It’s a simple matter of math. The income tax simply isn’t capable of generating enough revenue to fulfill the fantasies of folks like Hillary Clinton and Bernie Sanders.

Robert Samuelson, writing in the Washington Post, explains that the middle class will need to be targeted if politicians actually want to finance an ever-expanding welfare state.

Democrats retort that raising taxes on the rich will provide needed revenues to expand progressive government. …They obviate the need for middle-class tax increases to pay for government. …of Democrats’ faith in soaking the rich. …The trouble is that the math doesn’t match the rhetoric, as a new Brookings Institution study shows. In it, economists William Gale, Melissa Kearney and Peter Orszag asked this question: What would happen if the top income tax rate were increased from 39.6 percent to 50 percent? The answer — less than you think. …it would raise about $100 billion in tax revenues…, but it’s actually slightly less than a quarter of the $439 billion budget deficit for fiscal 2015. …Even if the $100 billion were directly distributed to the poorest fifth of Americans (an average $2,650 per household), the effect on overall inequality would be “exceedingly modest,” the authors say. …tax policies don’t come close to covering the real costs of government.

In other words, there aren’t enough rich people to finance big government, even if you somehow assume that huge tax hikes don’t have negative effects on taxable income (and the evidence from the 1980s shows that upper-income taxpayers have very strong responses to changes in tax rates).

So, given all this evidence, what’s Samuelson’s bottom line?

If middle-class Americans need or want bigger government, they will have to pay for it.

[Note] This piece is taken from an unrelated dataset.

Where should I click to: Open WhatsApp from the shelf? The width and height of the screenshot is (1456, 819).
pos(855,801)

Sooner or later, a tax increase is coming their way.

And he’s right.

Which makes it all the more puzzling that some good lawmakers want to give the other side a value-added tax. One of my colleagues at the Cato Institute, Chris Edwards, wrote a column on this topic for National Review. Here are some key excerpts.

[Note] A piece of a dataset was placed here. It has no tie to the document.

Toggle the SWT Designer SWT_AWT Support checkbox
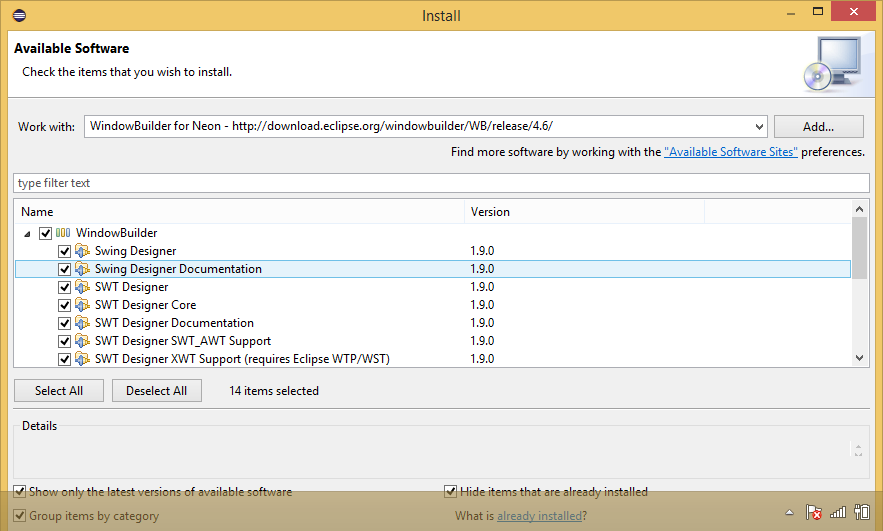The image size is (883, 531). tap(64, 341)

Senators Ted Cruz and Rand Paul are strong advocates of limited government. …That is why their embrace of the value-added tax (VAT) in their presidential campaigns is so baffling. VATs are the revenue engine of big-government welfare states, not a proper funding source for the small federal government that both senators favor for America. …the candidates hide behind innocuous names — “business flat tax” for Cruz and “business transfer tax” for Paul.

But calling something a “business tax” doesn’t mean the burden is borne by businesses.

The tab for taxes collected from businesses is ultimately passed through to individuals in the form of lower wages, reduced dividends, or higher prices. …VATs have huge bases. That’s because — unlike income taxes — they do not allow businesses to deduct employee compensation when calculating the taxable amount. …The result would be that tax revenues from businesses under the Cruz and Paul VATs would be enormous.

In other words, the VAT is – among other things – a withholding tax on labor income. And that’s why this levy generates a huge amount of revenue. To make matters worse, this giant tax is hidden from voters.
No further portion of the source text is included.